(Stored data)
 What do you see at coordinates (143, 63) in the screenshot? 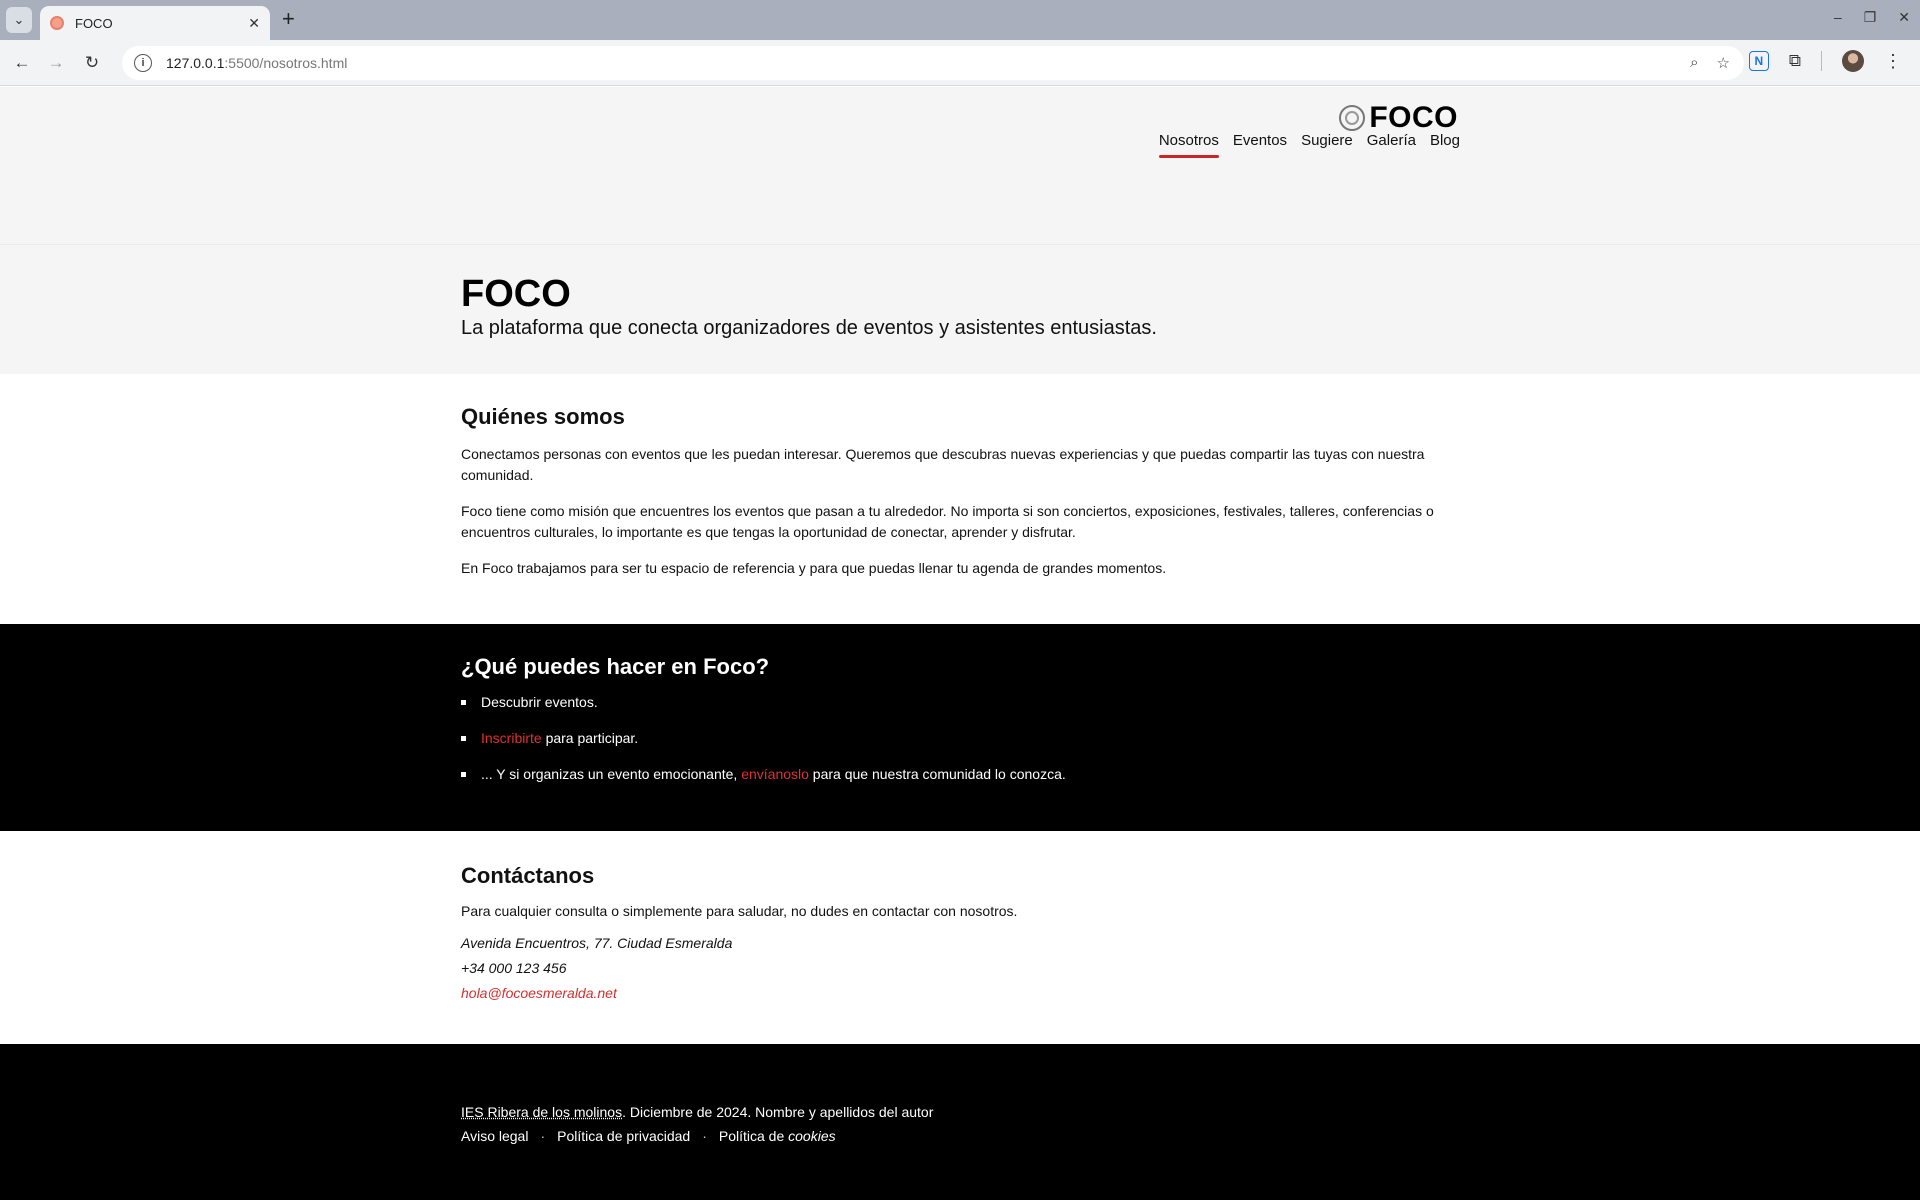
I see `site-info-icon: i` at bounding box center [143, 63].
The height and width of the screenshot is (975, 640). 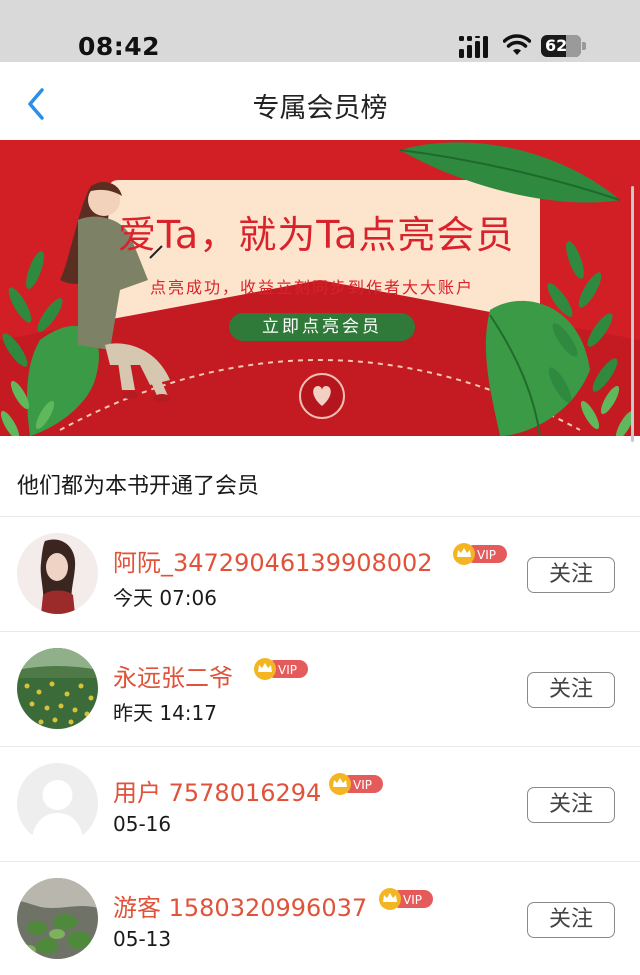 I want to click on scrollbar, so click(x=632, y=314).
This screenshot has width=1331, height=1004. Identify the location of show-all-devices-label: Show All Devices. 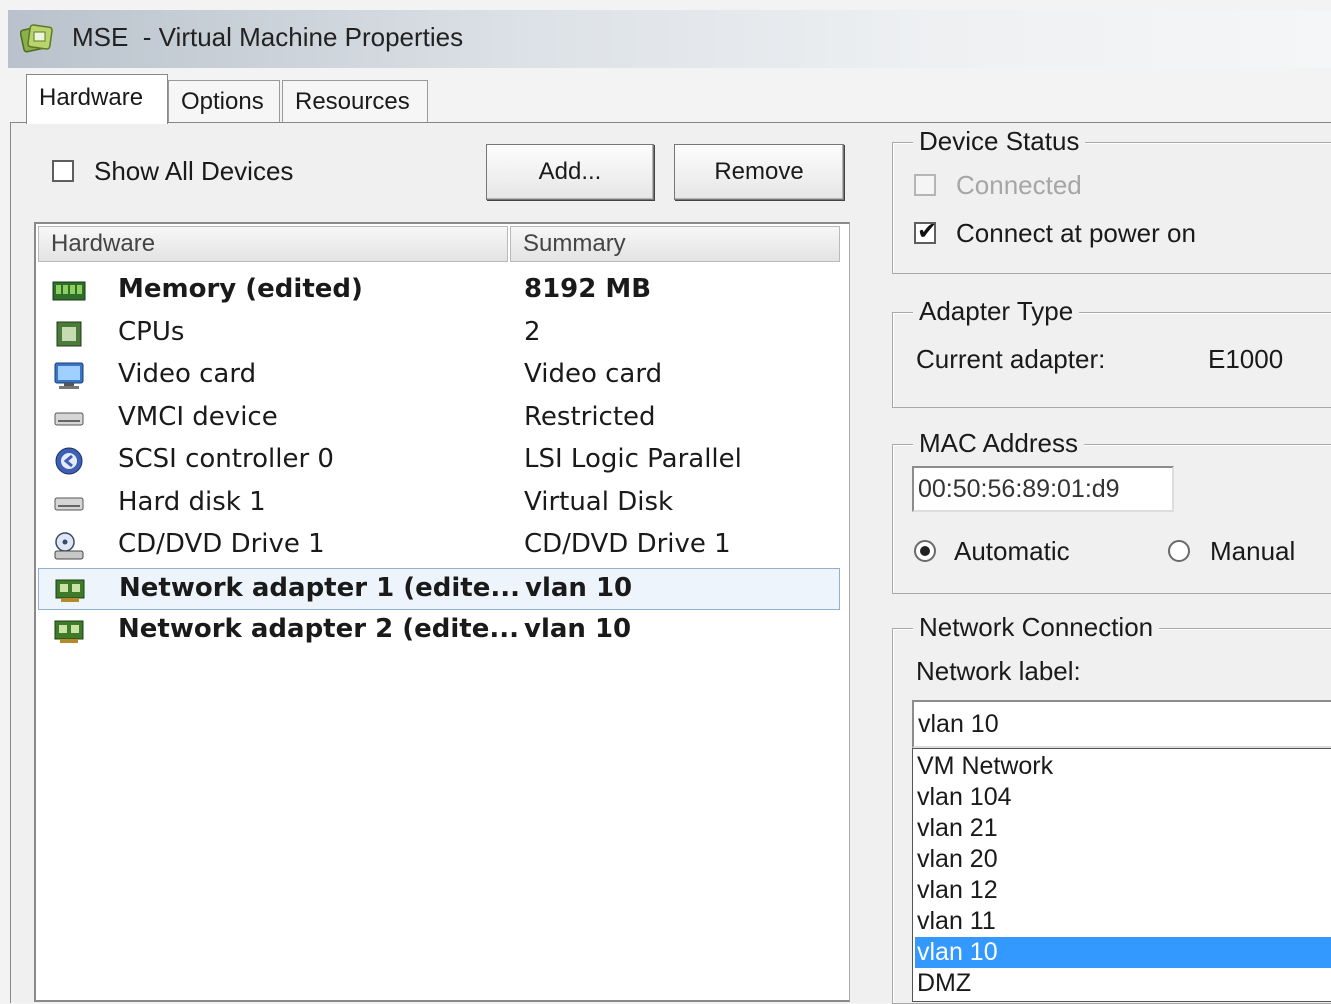
(194, 171).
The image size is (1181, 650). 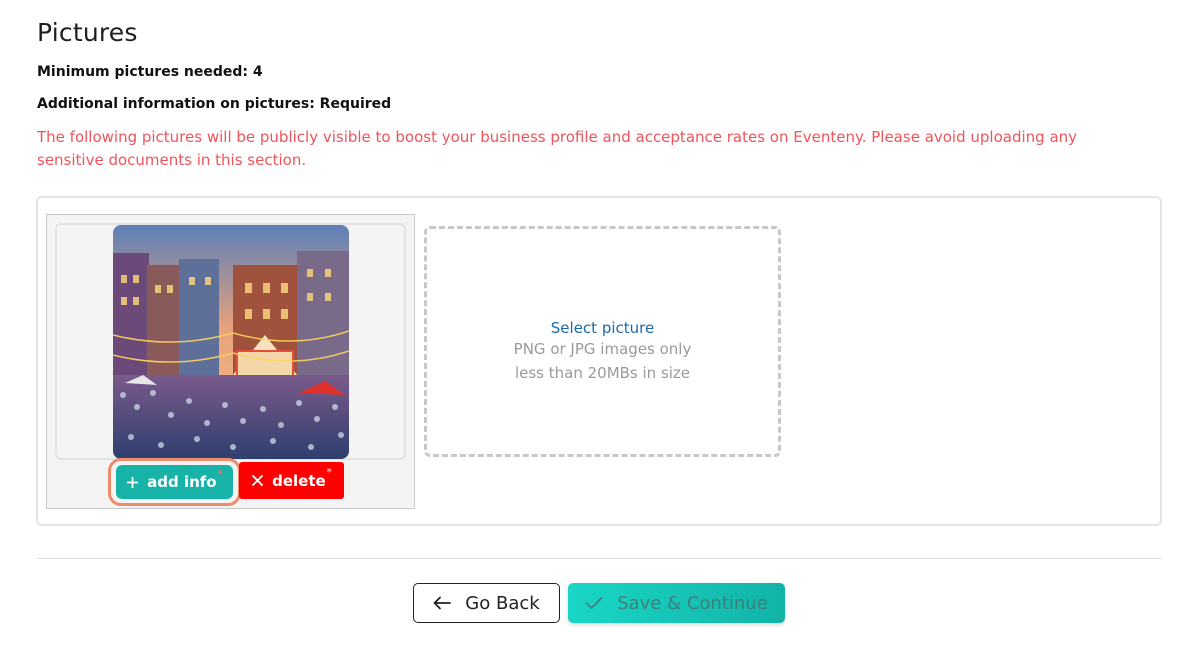 What do you see at coordinates (602, 328) in the screenshot?
I see `select-picture-link: Select picture` at bounding box center [602, 328].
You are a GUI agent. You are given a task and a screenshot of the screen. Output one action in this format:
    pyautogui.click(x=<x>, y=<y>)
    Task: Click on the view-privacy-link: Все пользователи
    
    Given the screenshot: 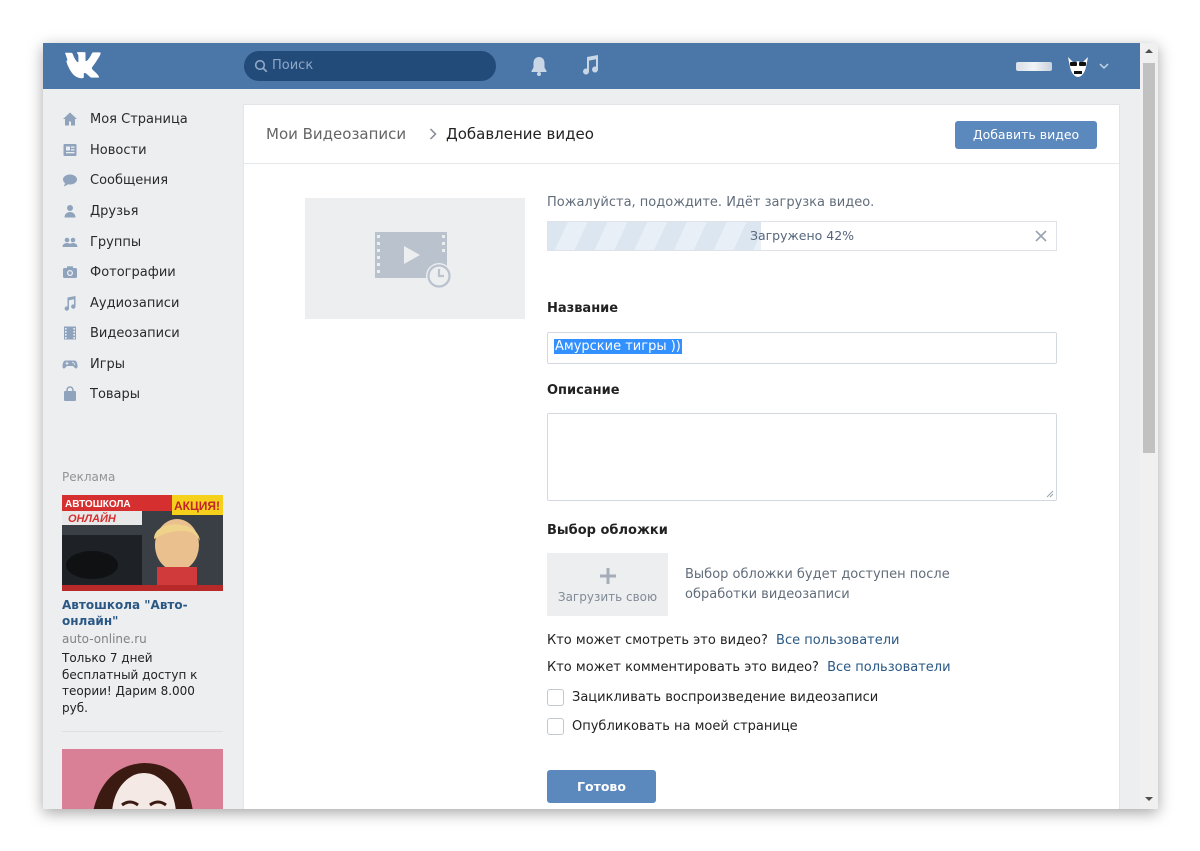 What is the action you would take?
    pyautogui.click(x=838, y=640)
    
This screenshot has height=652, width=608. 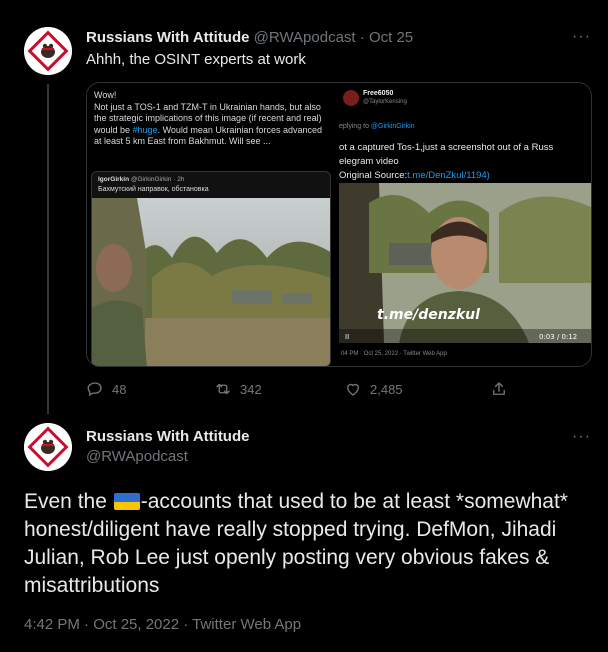 What do you see at coordinates (385, 102) in the screenshot?
I see `screenshot-handle: @TaylorKensing` at bounding box center [385, 102].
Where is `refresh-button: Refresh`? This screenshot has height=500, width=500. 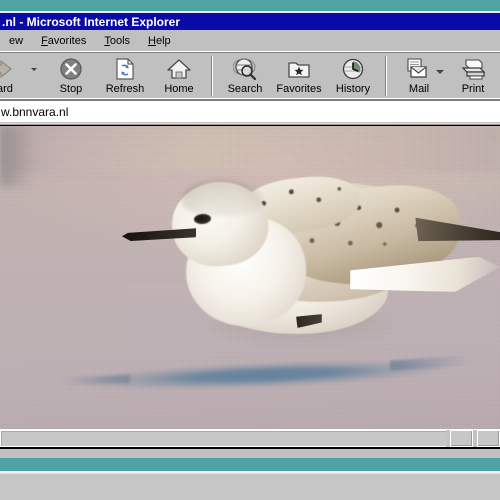 refresh-button: Refresh is located at coordinates (125, 76).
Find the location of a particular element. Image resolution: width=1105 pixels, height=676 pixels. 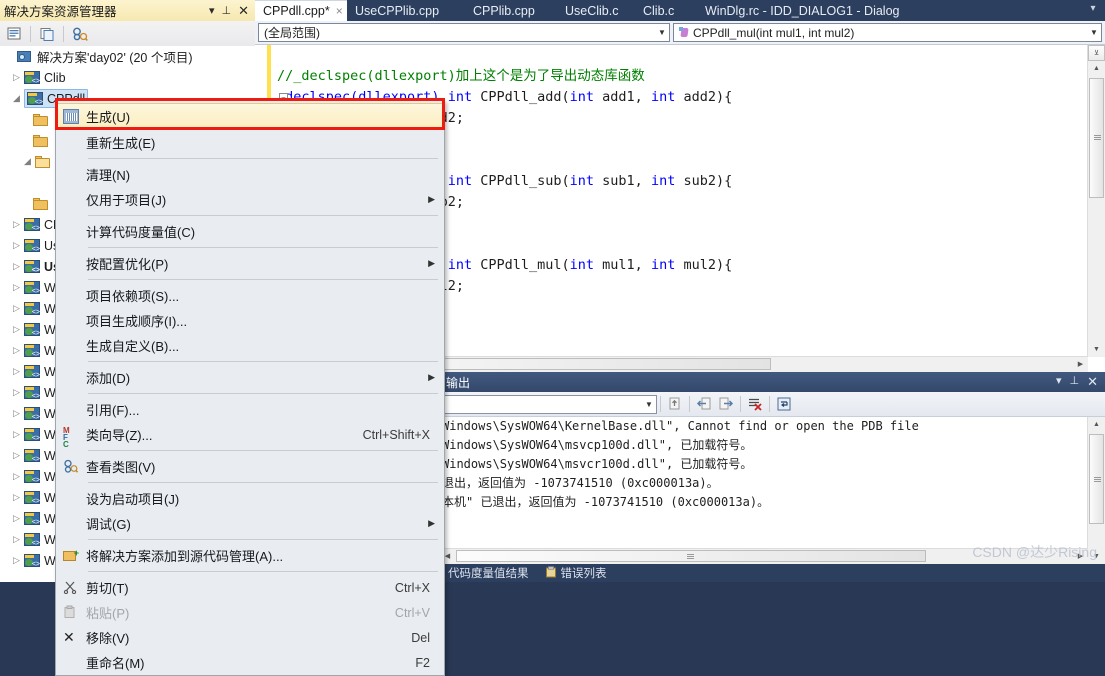

menu-separator is located at coordinates (263, 572).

(WORK REQUEST) Reproduce verbatim the portion of the material that begins with the line containing "Find the location" and runs through the end of the material. Omit the pictures from your reproduction.

(RESPONSE AREA)
Find the location of a particular element. Image resolution: width=1105 pixels, height=676 pixels. 

menu-separator is located at coordinates (263, 572).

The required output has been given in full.